**ACTIVITY:** Reproduce exactly the lines below, starting at the line that contains "Given: Collapse the" and ending with the last line of the records, both included; leave out any pictures.

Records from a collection
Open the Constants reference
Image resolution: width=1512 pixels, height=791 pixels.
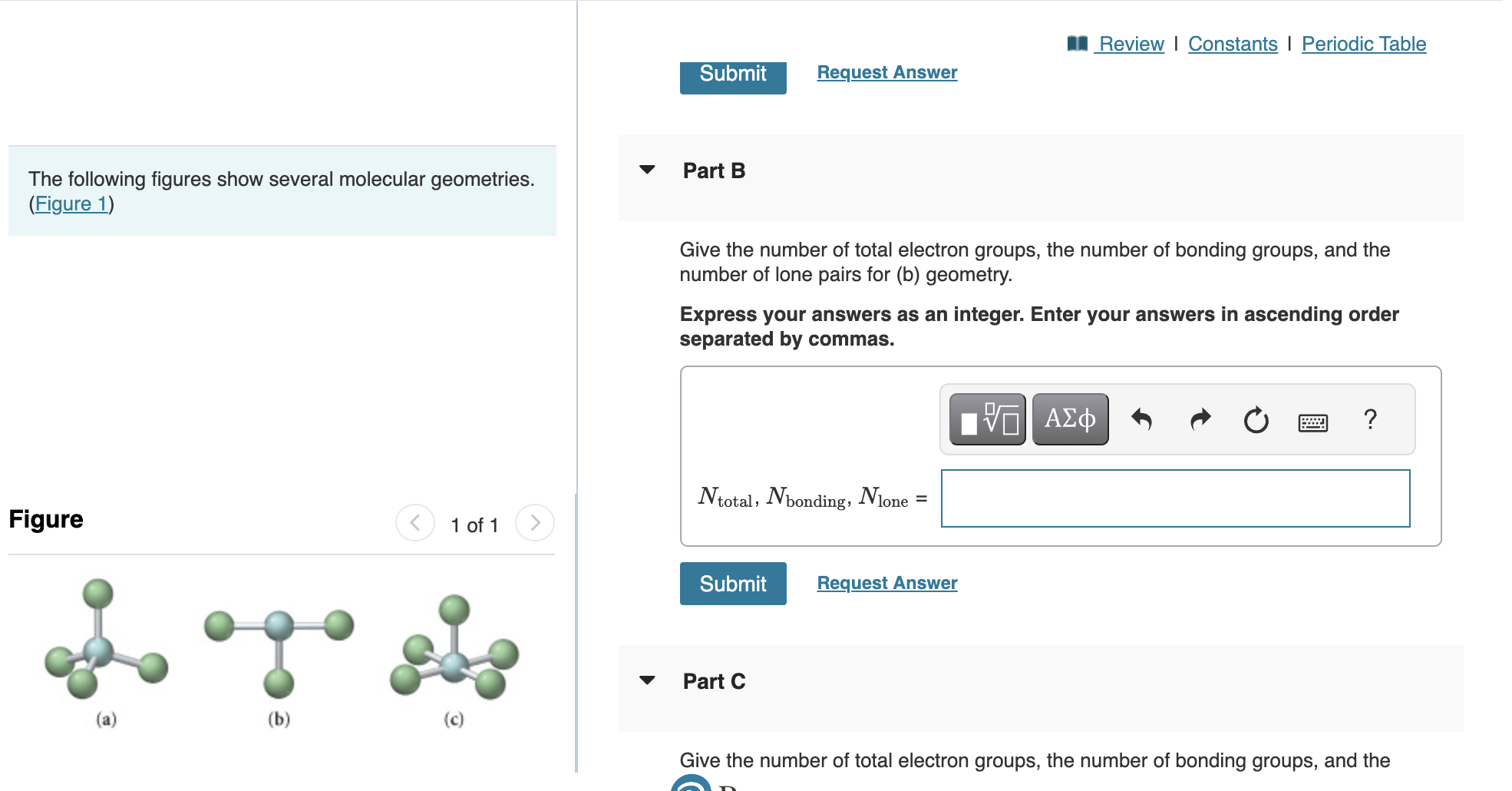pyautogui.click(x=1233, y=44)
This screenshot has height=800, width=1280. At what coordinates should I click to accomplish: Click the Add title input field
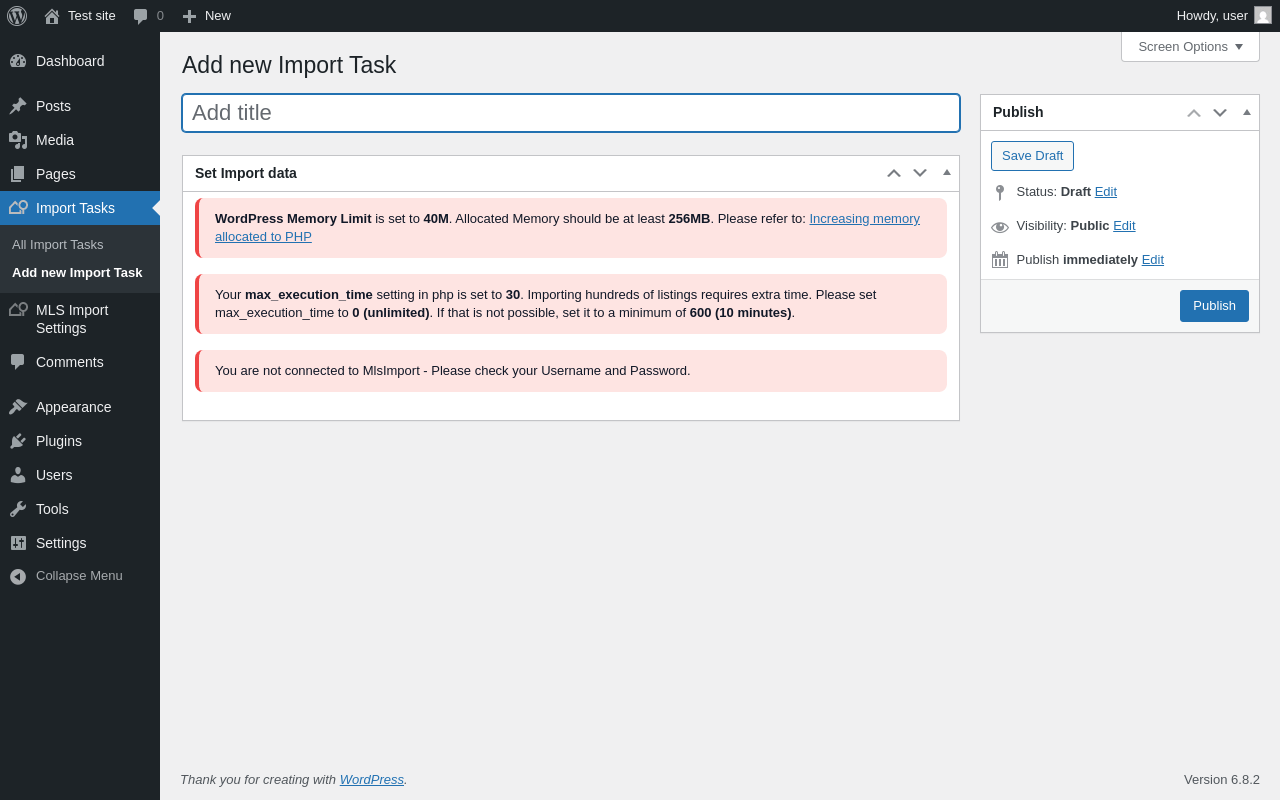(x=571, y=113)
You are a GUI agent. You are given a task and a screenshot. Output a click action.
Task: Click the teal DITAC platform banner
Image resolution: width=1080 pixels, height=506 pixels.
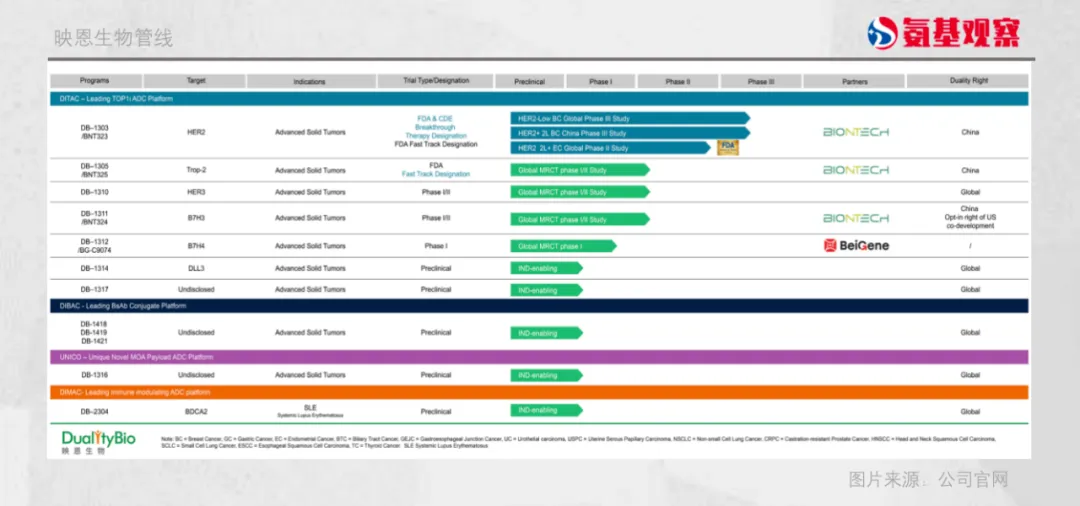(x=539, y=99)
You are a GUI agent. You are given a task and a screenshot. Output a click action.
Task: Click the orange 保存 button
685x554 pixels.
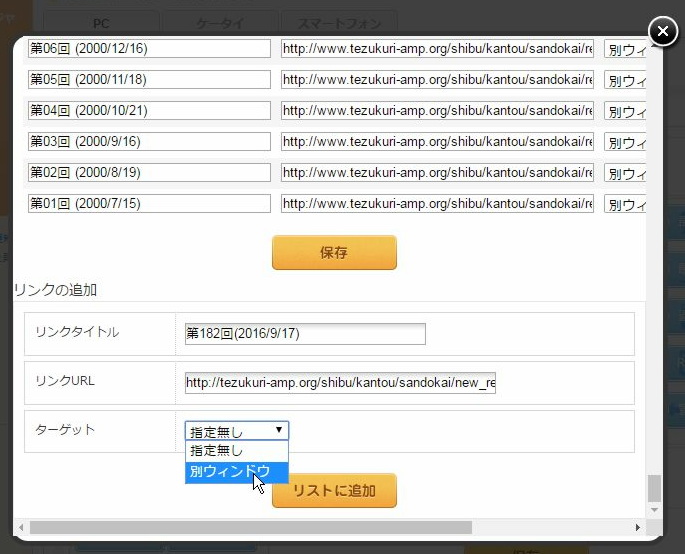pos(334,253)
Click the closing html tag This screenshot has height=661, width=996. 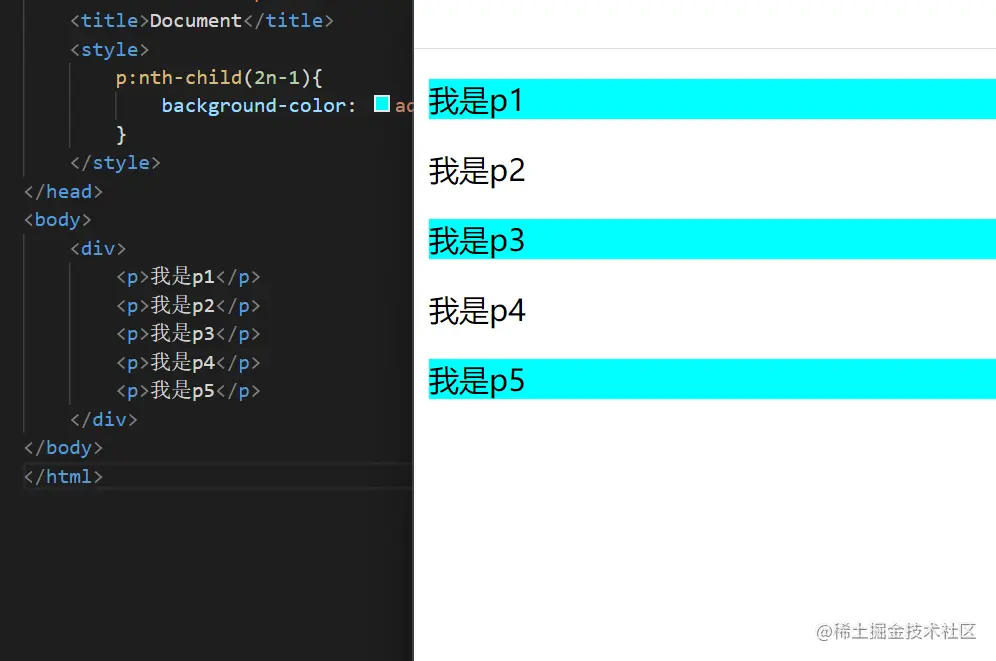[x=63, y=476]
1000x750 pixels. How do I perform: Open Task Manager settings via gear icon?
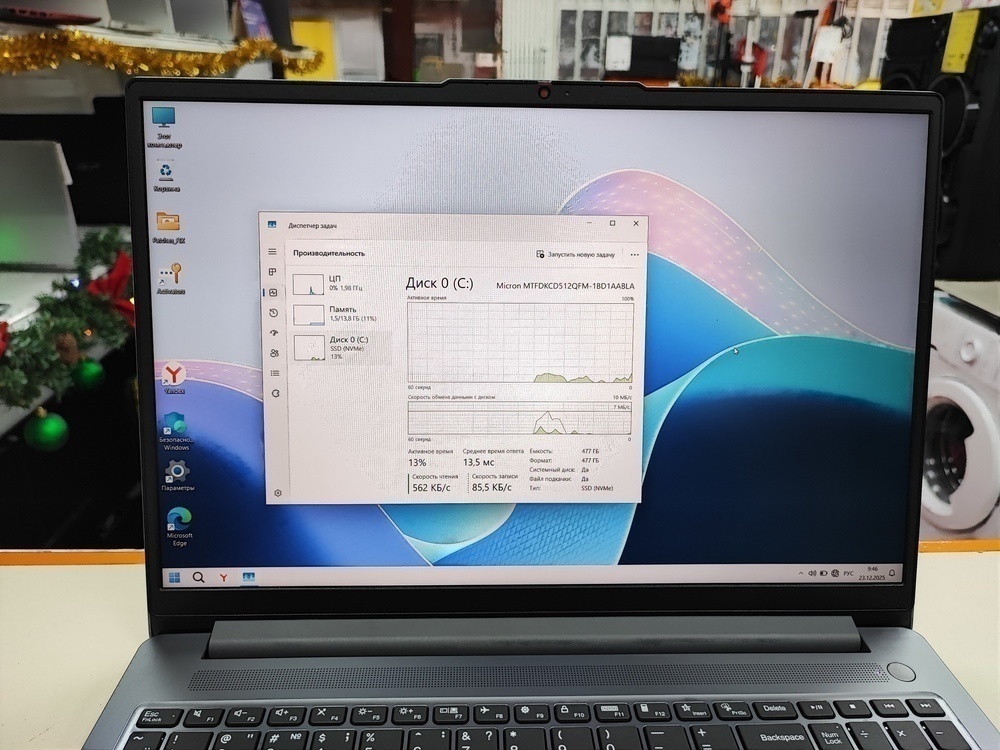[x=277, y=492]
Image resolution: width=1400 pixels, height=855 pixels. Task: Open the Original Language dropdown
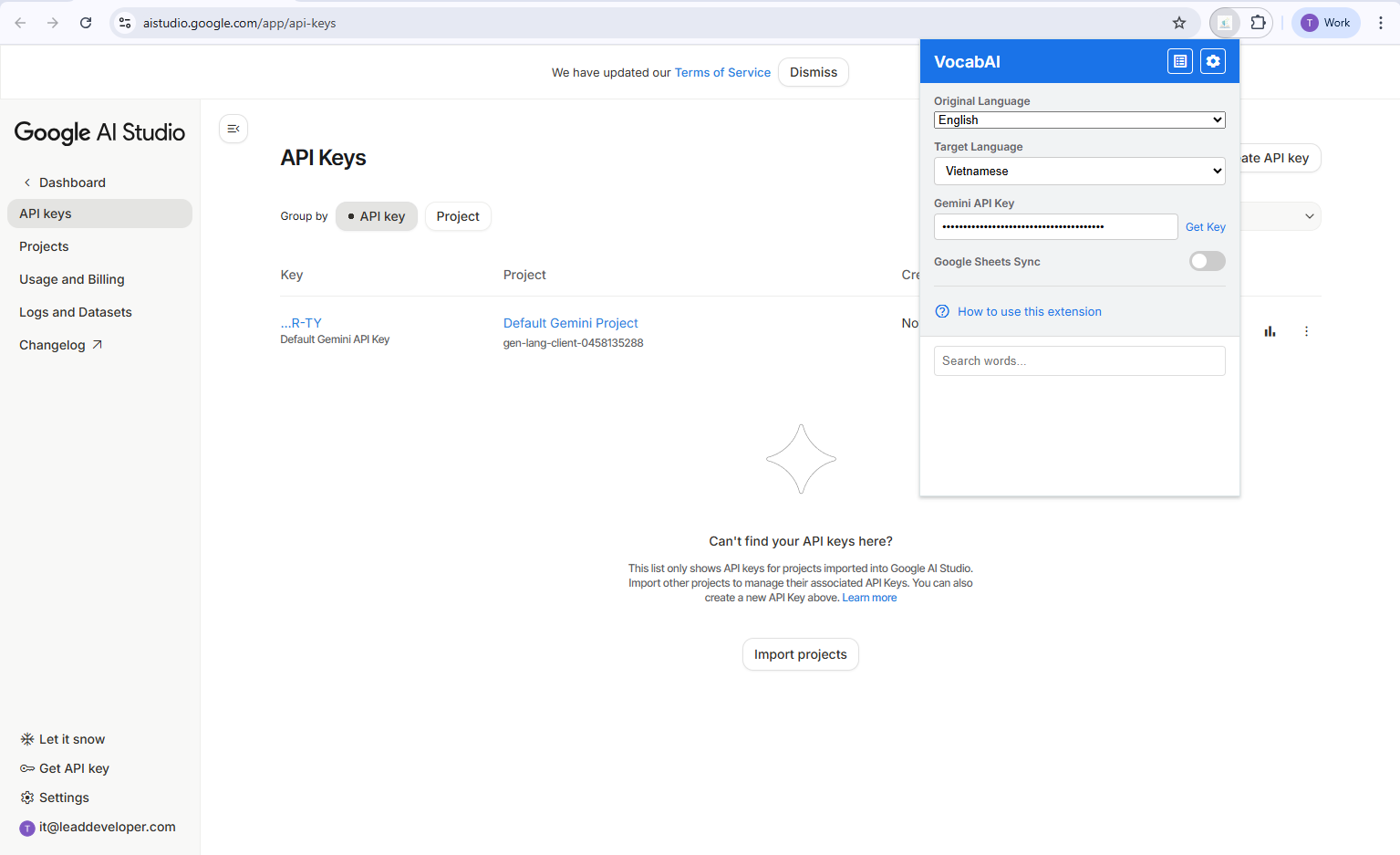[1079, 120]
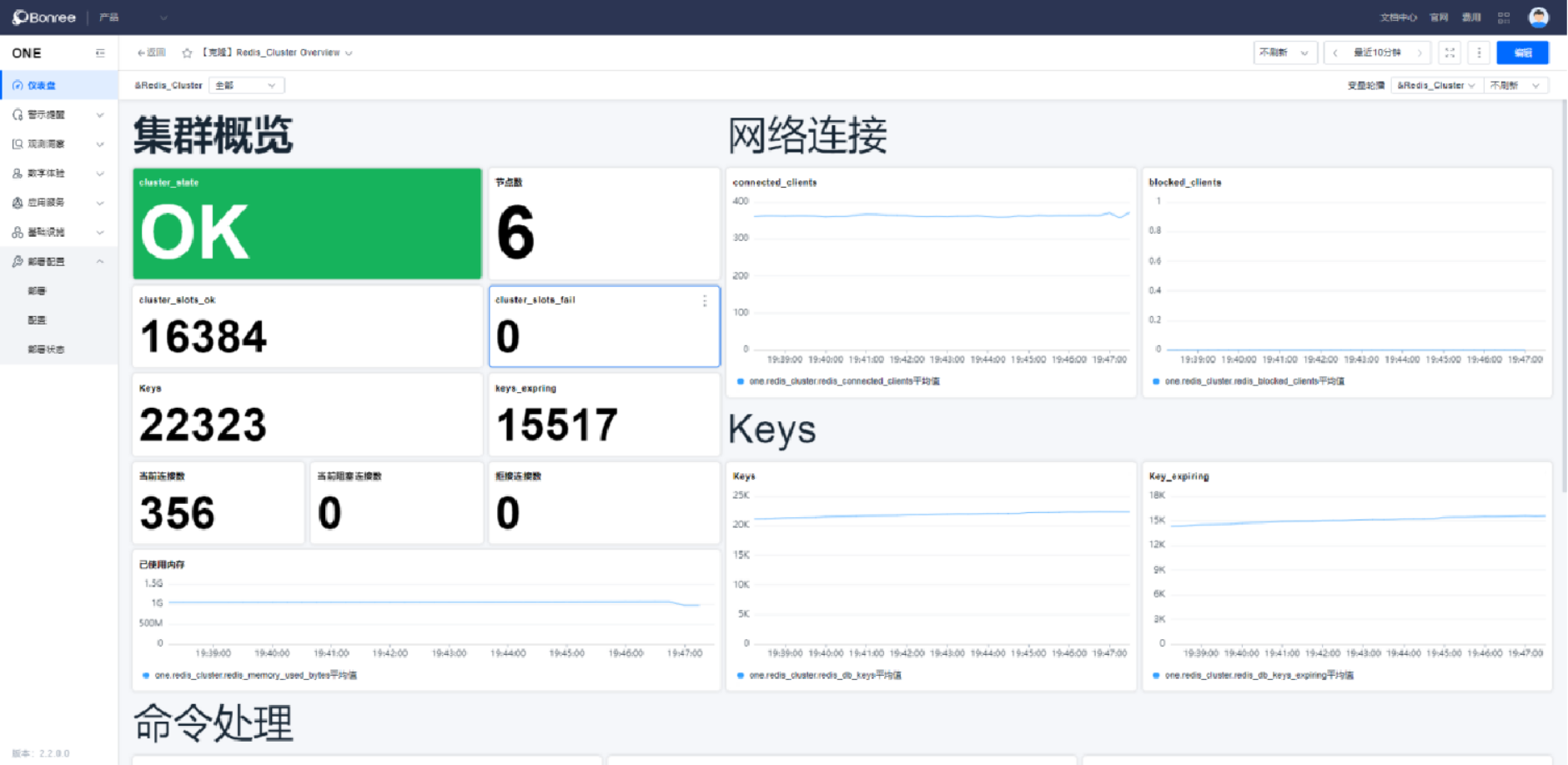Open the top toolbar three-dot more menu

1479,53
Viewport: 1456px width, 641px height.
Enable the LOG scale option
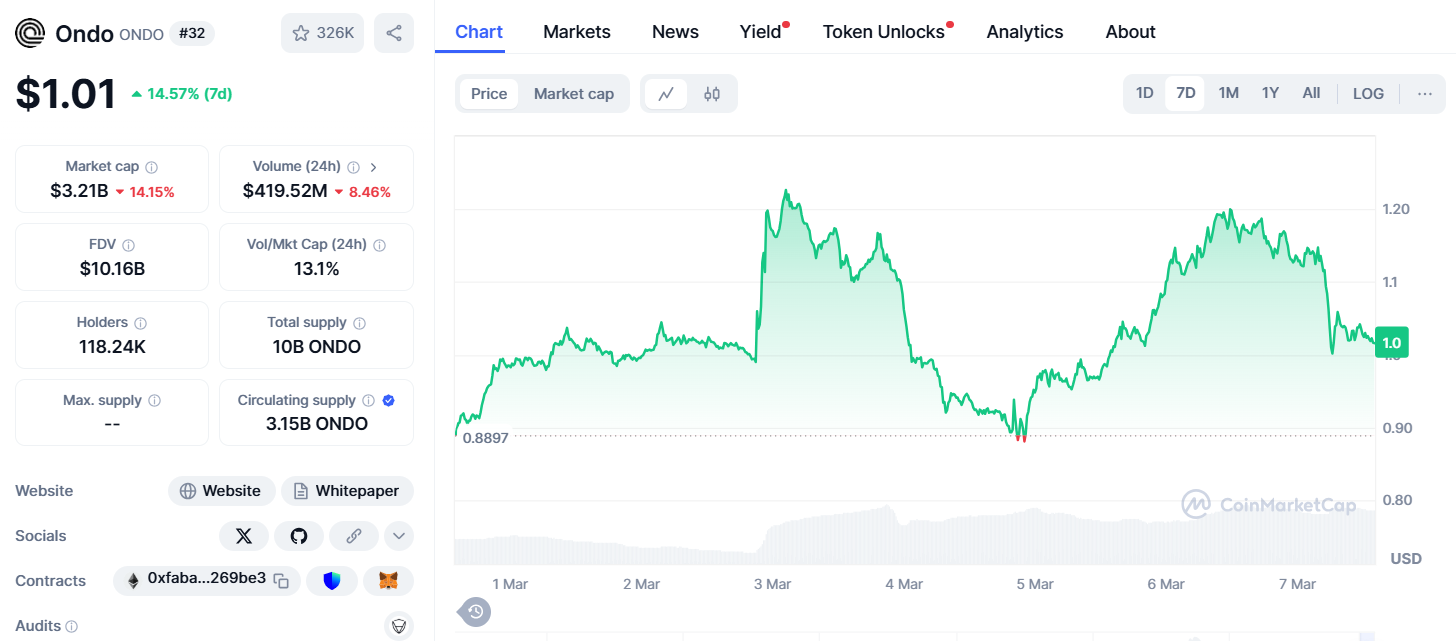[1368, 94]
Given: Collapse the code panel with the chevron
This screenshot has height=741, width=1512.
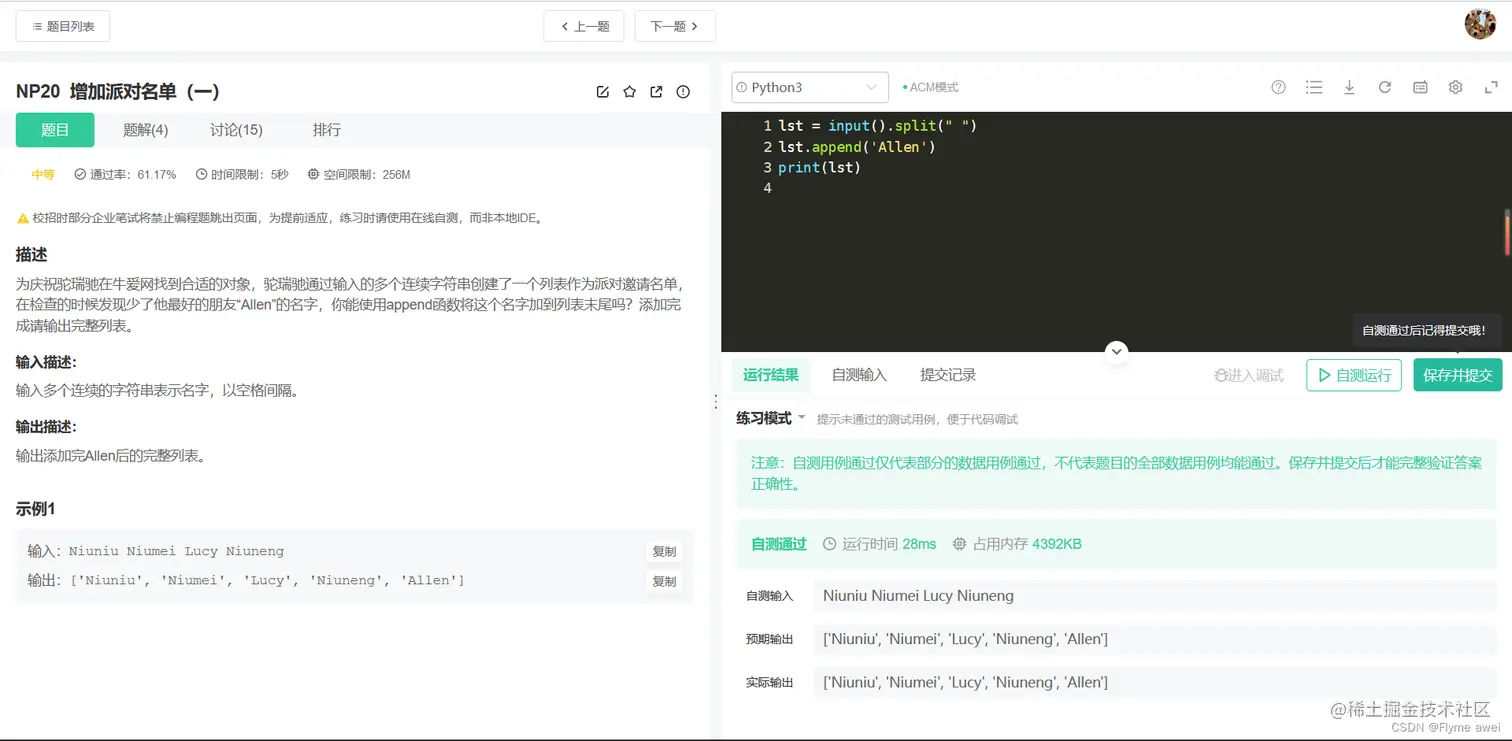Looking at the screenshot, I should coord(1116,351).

**SOLUTION BELOW:**
Given: Collapse the code panel with the chevron
This screenshot has height=741, width=1512.
Looking at the screenshot, I should coord(1116,351).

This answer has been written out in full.